_Required work:_ Could you output, word for word, only the lines from the line with "Select the orange lightning node numbered 11" to the end of the entries, including both ends? Omit the pictures.

[Saved entries]
===

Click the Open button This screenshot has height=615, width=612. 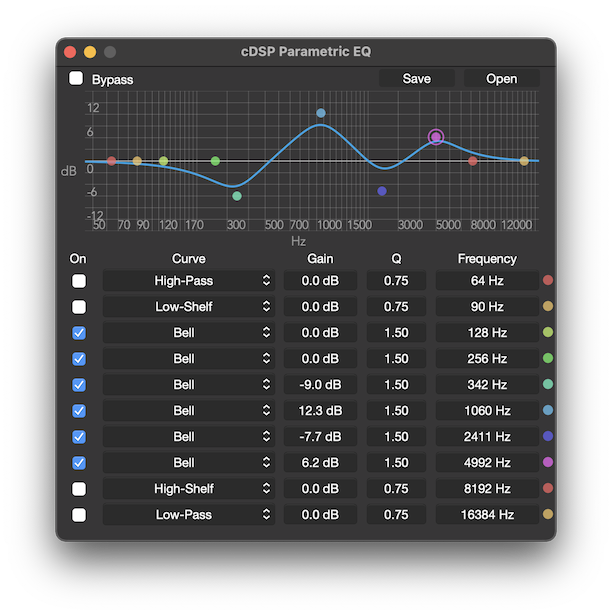[x=502, y=79]
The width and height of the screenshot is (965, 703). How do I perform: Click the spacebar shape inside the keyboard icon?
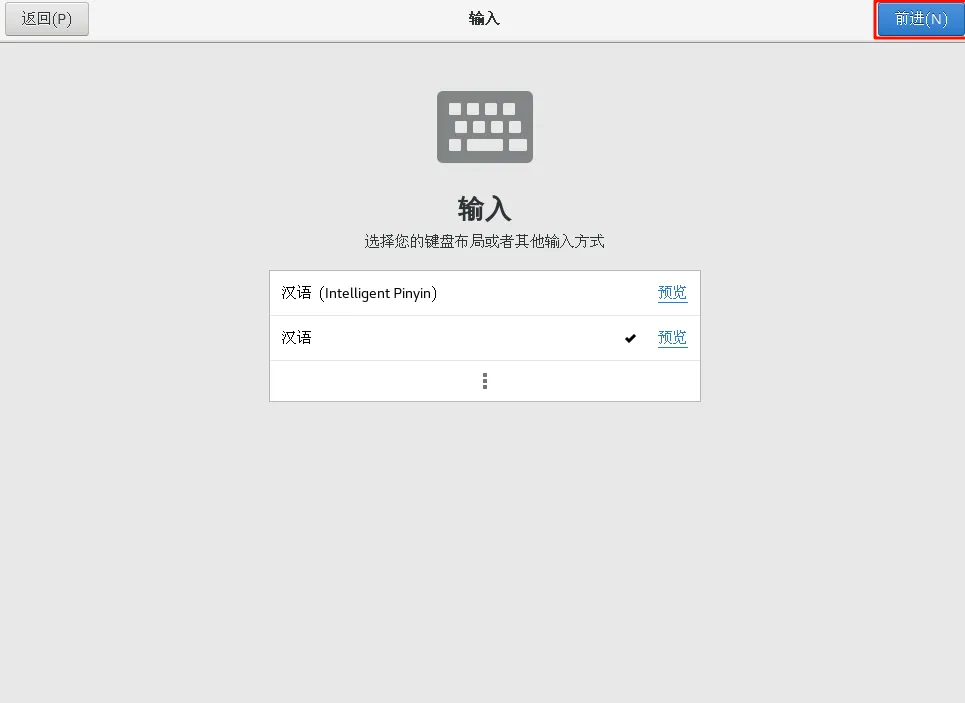coord(485,145)
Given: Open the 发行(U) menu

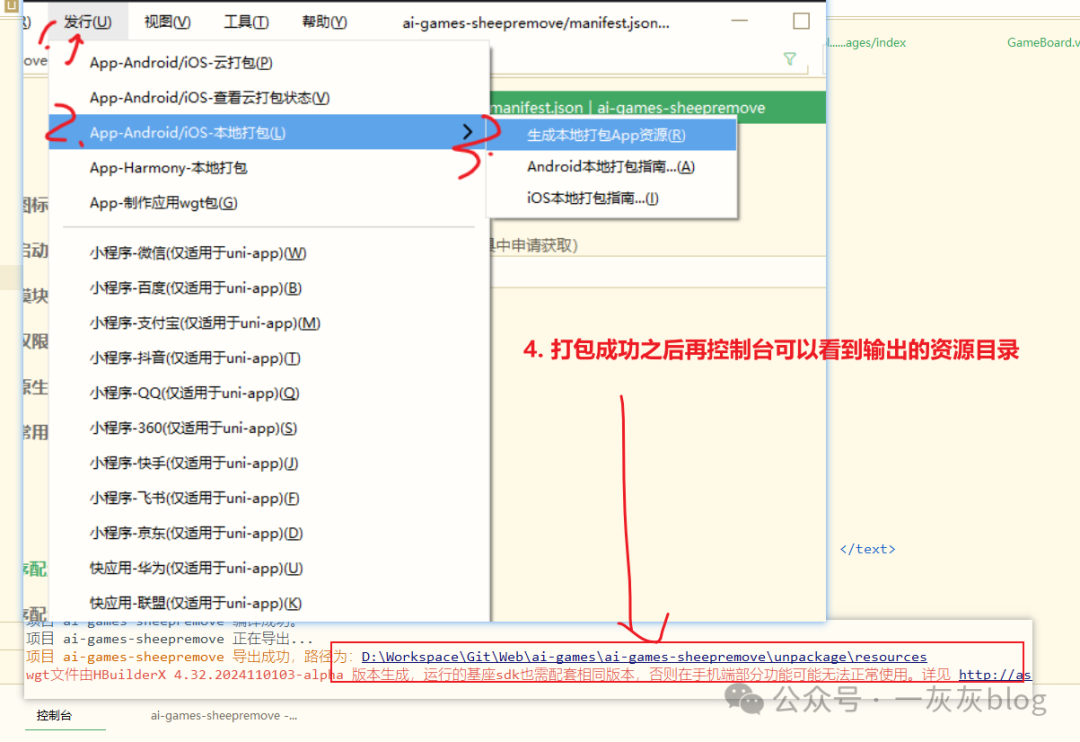Looking at the screenshot, I should coord(88,21).
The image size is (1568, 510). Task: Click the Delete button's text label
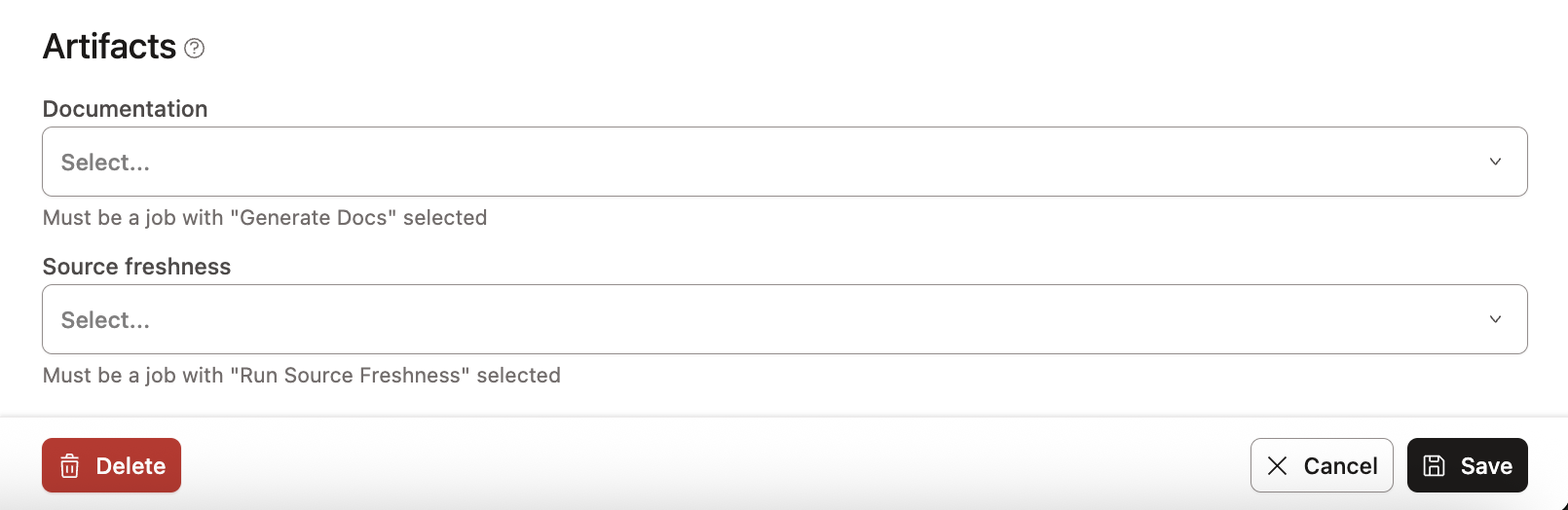(x=131, y=466)
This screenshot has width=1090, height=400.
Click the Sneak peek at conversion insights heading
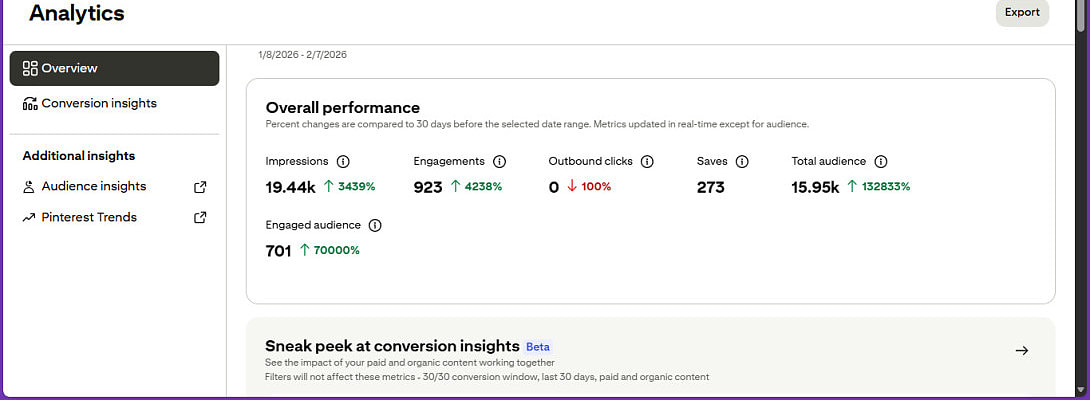click(x=392, y=346)
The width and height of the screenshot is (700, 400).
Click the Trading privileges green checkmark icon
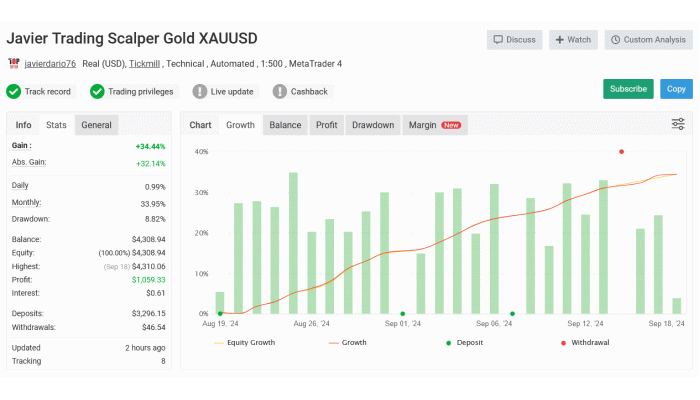pos(97,91)
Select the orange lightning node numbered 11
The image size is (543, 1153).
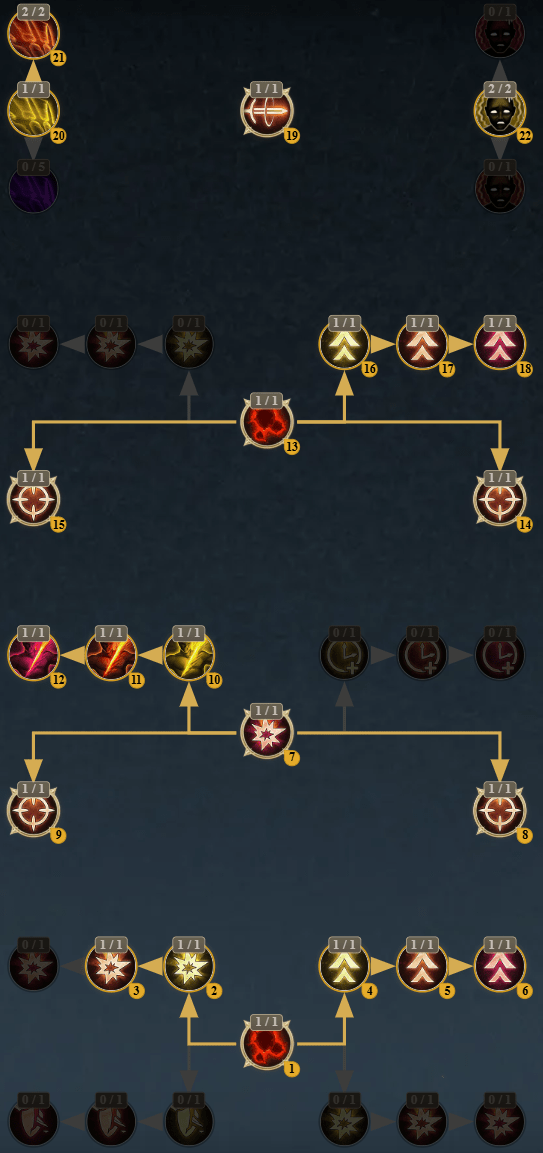[111, 654]
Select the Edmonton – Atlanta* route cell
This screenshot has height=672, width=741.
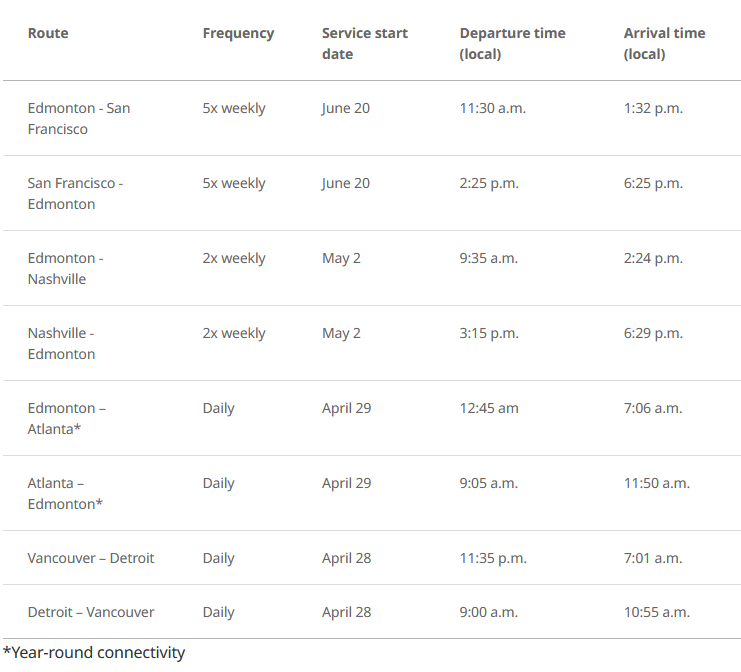(x=66, y=418)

===

_Response to the task:_
Select the orange lightning node numbered 11
The image size is (543, 1153).
[111, 654]
Select the Edmonton – Atlanta* route cell
This screenshot has height=672, width=741.
(x=66, y=418)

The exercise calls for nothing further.